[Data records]
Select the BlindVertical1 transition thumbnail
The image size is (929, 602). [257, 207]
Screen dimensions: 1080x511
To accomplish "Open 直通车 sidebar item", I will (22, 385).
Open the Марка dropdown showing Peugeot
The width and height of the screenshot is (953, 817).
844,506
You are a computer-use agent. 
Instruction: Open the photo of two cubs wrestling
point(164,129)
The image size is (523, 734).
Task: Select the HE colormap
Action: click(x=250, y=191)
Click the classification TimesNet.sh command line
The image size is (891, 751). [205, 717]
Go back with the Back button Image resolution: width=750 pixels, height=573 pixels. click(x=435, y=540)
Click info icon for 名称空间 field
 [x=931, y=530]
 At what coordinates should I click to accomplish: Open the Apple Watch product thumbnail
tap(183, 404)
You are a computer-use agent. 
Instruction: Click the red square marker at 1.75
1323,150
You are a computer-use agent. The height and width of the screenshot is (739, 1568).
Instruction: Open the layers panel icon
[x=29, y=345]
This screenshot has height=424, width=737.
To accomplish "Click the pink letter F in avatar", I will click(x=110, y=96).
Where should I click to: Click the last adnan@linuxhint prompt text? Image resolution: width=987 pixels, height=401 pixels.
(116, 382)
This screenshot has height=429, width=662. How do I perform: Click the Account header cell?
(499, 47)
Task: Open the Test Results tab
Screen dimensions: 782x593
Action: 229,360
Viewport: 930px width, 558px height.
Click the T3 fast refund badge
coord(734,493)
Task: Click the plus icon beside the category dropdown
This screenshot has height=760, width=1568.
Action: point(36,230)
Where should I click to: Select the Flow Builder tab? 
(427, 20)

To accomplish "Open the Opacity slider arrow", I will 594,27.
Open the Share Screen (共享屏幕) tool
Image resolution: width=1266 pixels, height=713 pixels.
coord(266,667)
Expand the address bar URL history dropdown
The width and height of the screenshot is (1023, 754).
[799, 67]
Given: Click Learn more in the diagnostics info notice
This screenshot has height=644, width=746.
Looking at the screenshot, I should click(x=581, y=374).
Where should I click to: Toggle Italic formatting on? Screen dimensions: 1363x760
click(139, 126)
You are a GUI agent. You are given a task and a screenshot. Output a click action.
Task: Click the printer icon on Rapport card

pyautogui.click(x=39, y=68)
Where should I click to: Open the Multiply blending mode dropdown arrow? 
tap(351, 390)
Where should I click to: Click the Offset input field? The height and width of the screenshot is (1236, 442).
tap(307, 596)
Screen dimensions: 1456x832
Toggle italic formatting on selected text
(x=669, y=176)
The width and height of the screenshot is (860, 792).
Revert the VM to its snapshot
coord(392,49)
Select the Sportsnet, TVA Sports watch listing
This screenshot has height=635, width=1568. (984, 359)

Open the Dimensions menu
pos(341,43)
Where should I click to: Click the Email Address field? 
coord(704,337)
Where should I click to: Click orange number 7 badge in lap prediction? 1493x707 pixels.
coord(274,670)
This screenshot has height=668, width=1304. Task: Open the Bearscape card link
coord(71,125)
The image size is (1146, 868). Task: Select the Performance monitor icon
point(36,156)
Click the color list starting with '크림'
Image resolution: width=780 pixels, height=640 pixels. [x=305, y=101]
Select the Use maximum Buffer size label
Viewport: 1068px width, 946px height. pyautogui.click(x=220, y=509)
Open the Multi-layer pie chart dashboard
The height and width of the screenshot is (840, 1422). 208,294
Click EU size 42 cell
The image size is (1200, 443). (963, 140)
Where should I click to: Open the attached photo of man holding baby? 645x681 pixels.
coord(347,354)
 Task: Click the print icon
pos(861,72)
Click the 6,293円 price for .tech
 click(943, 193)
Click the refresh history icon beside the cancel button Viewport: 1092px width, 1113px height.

- **PROBLEM REQUIREMENTS**
Could you return the data above exactly as it stands?

- **ANSWER TO THIS PROBLEM**
Select the BlindVertical1 transition thumbnail
The image size is (929, 602). [257, 207]
Screen dimensions: 1080x511
To accomplish "Open 直通车 sidebar item", I will (22, 385).
Open the Марка dropdown showing Peugeot
The width and height of the screenshot is (953, 817).
844,506
You are a computer-use agent. 
Instruction: Open the photo of two cubs wrestling
point(164,129)
The image size is (523, 734).
Task: Select the HE colormap
Action: click(x=250, y=191)
Click the classification TimesNet.sh command line
The image size is (891, 751). [205, 717]
Go back with the Back button Image resolution: width=750 pixels, height=573 pixels. click(x=435, y=540)
Click info icon for 名称空间 field
 [x=931, y=530]
 At what coordinates should I click to accomplish: Open the Apple Watch product thumbnail
tap(183, 404)
You are a computer-use agent. 
Instruction: Click the red square marker at 1.75
1323,150
You are a computer-use agent. The height and width of the screenshot is (739, 1568).
Instruction: Open the layers panel icon
[x=29, y=345]
This screenshot has height=424, width=737.
To accomplish "Click the pink letter F in avatar", I will click(x=110, y=96).
Where should I click to: Click the last adnan@linuxhint prompt text? Image resolution: width=987 pixels, height=401 pixels.
(116, 382)
This screenshot has height=429, width=662. How do I perform: Click the Account header cell?
(499, 47)
Task: Open the Test Results tab
Screen dimensions: 782x593
Action: 229,360
Viewport: 930px width, 558px height.
Click the T3 fast refund badge
coord(734,493)
Task: Click the plus icon beside the category dropdown
This screenshot has height=760, width=1568.
Action: point(36,230)
Where should I click to: Select the Flow Builder tab? 
(427, 20)

To accomplish "Open the Opacity slider arrow", I will 594,27.
Open the Share Screen (共享屏幕) tool
Image resolution: width=1266 pixels, height=713 pixels.
coord(266,667)
Expand the address bar URL history dropdown
The width and height of the screenshot is (1023, 754).
[799, 67]
Given: Click Learn more in the diagnostics info notice
This screenshot has height=644, width=746.
Looking at the screenshot, I should click(x=581, y=374).
Where should I click to: Toggle Italic formatting on? Screen dimensions: 1363x760
click(139, 126)
You are a GUI agent. You are given a task and a screenshot. Output a click action.
Task: Click the printer icon on Rapport card

pyautogui.click(x=39, y=68)
Where should I click to: Open the Multiply blending mode dropdown arrow? 
tap(351, 390)
Where should I click to: Click the Offset input field? The height and width of the screenshot is (1236, 442).
tap(307, 596)
Screen dimensions: 1456x832
Toggle italic formatting on selected text
(x=669, y=176)
The width and height of the screenshot is (860, 792).
Revert the VM to its snapshot
coord(392,49)
Select the Sportsnet, TVA Sports watch listing
This screenshot has height=635, width=1568. (984, 359)

Open the Dimensions menu
pos(341,43)
Where should I click to: Click the Email Address field? 
coord(704,337)
Where should I click to: Click orange number 7 badge in lap prediction? 1493x707 pixels.
coord(274,670)
This screenshot has height=668, width=1304. Task: Open the Bearscape card link
coord(71,125)
The image size is (1146, 868). Task: Select the Performance monitor icon
point(36,156)
Click the color list starting with '크림'
Image resolution: width=780 pixels, height=640 pixels. [x=305, y=101]
Select the Use maximum Buffer size label
Viewport: 1068px width, 946px height. pyautogui.click(x=220, y=509)
Open the Multi-layer pie chart dashboard
The height and width of the screenshot is (840, 1422). 208,294
Click EU size 42 cell
The image size is (1200, 443). (963, 140)
Where should I click to: Open the attached photo of man holding baby? 645x681 pixels.
coord(347,354)
 Task: Click the print icon
pos(861,72)
Click the 6,293円 price for .tech
 click(943, 193)
Click the refresh history icon beside the cancel button Viewport: 1092px width, 1113px height.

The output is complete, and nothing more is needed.